● **Texte à lire**
On imagine sans peine que Michel passa la majeure partie de son enfance à jouer avec ses petits camarades au pied des Alpilles, dans un lieu éminemment chargé d’histoire.

L'enfant de Glanum
(1515 - 1518)


    Michel de Nostredame devait certainement connaître tous les récits et légendes qui couraient dans son village, à Saint-Rémy-de-Provence : de la mystérieuse cité disparue de Fréta au fabuleux trésor de la Chèvre d’Or, dans un terroir qui abritait les monuments archéologiques de l’Arc municipal et du Mausolée de Jules , mais sans rien connaître du sanctuaire de Glanum, pas très loin du monastère de Saint-Paul-de-Mausole qui doit son existence à un « miracle » !

   On ne s’étonnera donc pas de voir plus tard Nostradamus s’emparer de toutes ces légendes et récits fantastiques pour les intégrer dans la trame de sa vision dite prophétique. En effet, on trouve, notamment dans les Centuries, une quinzaine de quatrains qui font allusion à un trésor et à des monuments archéologiques enfouis pas très loin de son lieu de naissance.

   L’histoire du sanctuaire de Glanum, dont on a exhumé les ruines au sud de Saint-Rémy-de-Provence, est fascinante. De l'hellénisation par les Grecs de Marseille, au VIe avant l'ère chrétienne, à la destruction de la cité lors de l’invasion germanique, vers l'an 270, ce lieu fut le plus fréquenté des Alpilles, sur la route de Marseille à Avignon.

   Ses rues et monuments furent dès lors transformés en carrière et servirent pendant longtemps de matériaux pour la construction, dans un faubourg nord de Glanum de la ville de Saint-Rémy-de-Provence.

   La légende dit que Clovis, lorsqu’il vint en Provence, était accompagné de l’évêque Saint Rémy. Au pied des Alpilles, il exorcisa une jeune fille possédée par le démon depuis sa plus tendre enfance. Malheureusement, la jeune femme en serait morte, mais Saint Rémy l’aurait ressuscité. C’est alors que le père de la miraculée offrit à l’évêque le territoire au nord de l’Arc municipal de Glanum, qui prit le nom du thaumaturge : Saint-Rémy-de-Provence venait de naître !

● **Données fournies**

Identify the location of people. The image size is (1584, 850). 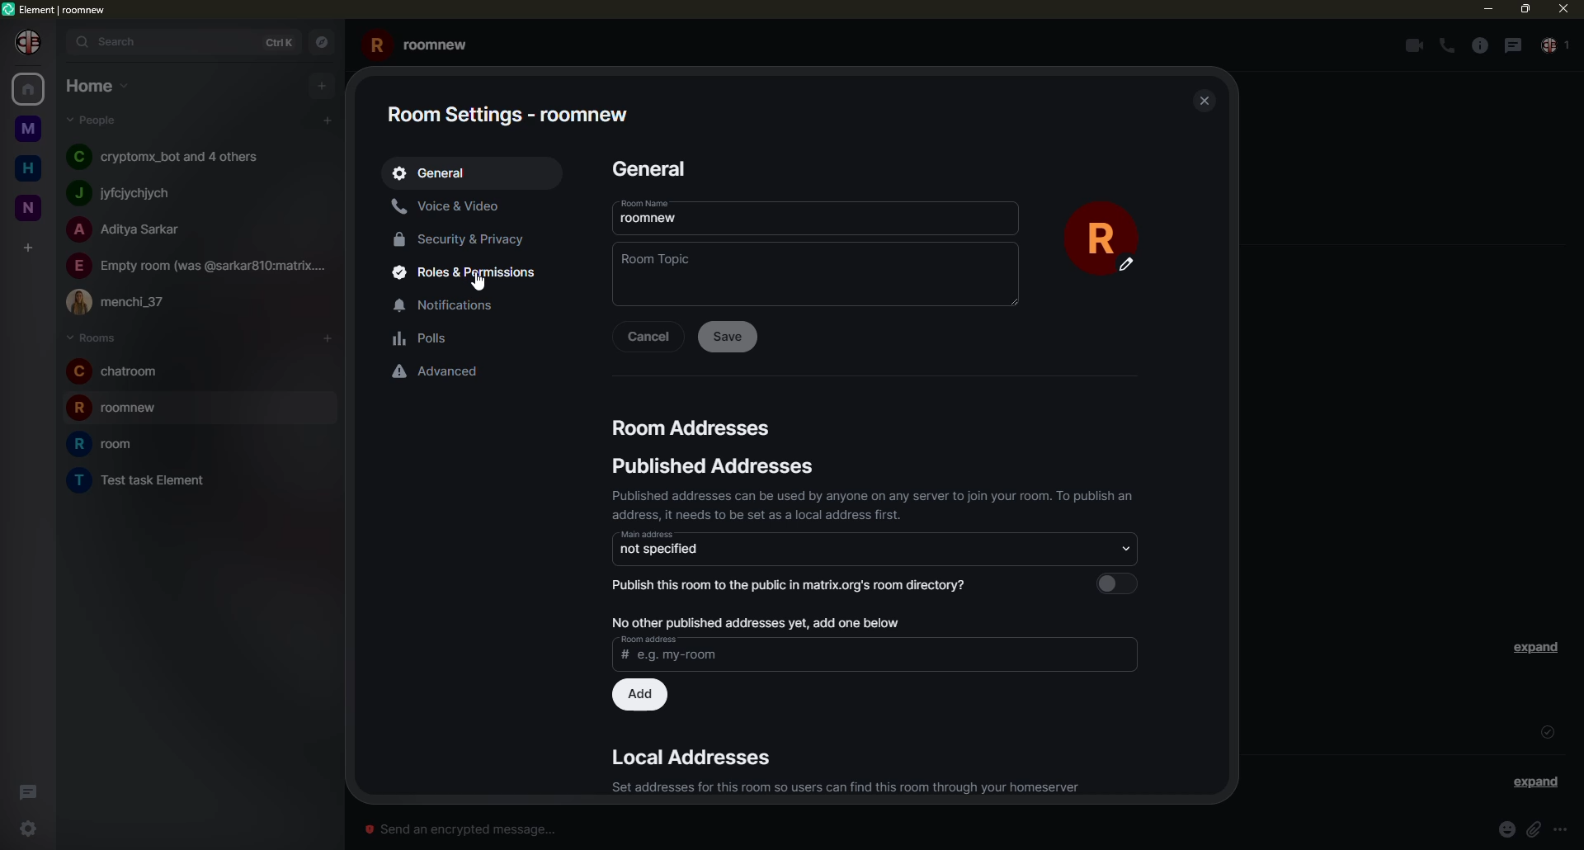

● **À faire**
#1 D'après le texte sur Glanum, vers quelle année la cité fut-elle détruite lors de l'invasion germanique ?
#2 Traduisez en anglais cette phrase du texte sur Glanum : « L’histoire du sanctuaire de Glanum, dont on a exhumé les ruines au sud de Saint-Rémy-de-Provence, est fascinante. »
#3 Recopiez à l'identique le passage du texte sur Glanum qui commence à « L’histoire du sanctuaire » et se termine à « ville de Saint-Rémy-de-Provence. ».
Ces données proviennent d'une autre source.

● **Réponses par tâche**
#1 Vers l'an 270.

#2 The history of the sanctuary of Glanum, whose ruins were unearthed south of Saint-Rémy-de-Provence, is fascinating.

#3
L’histoire du sanctuaire de Glanum, dont on a exhumé les ruines au sud de Saint-Rémy-de-Provence, est fascinante. De l'hellénisation par les Grecs de Marseille, au VIe avant l'ère chrétienne, à la destruction de la cité lors de l’invasion germanique, vers l'an 270, ce lieu fut le plus fréquenté des Alpilles, sur la route de Marseille à Avignon.

   Ses rues et monuments furent dès lors transformés en carrière et servirent pendant longtemps de matériaux pour la construction, dans un faubourg nord de Glanum de la ville de Saint-Rémy-de-Provence.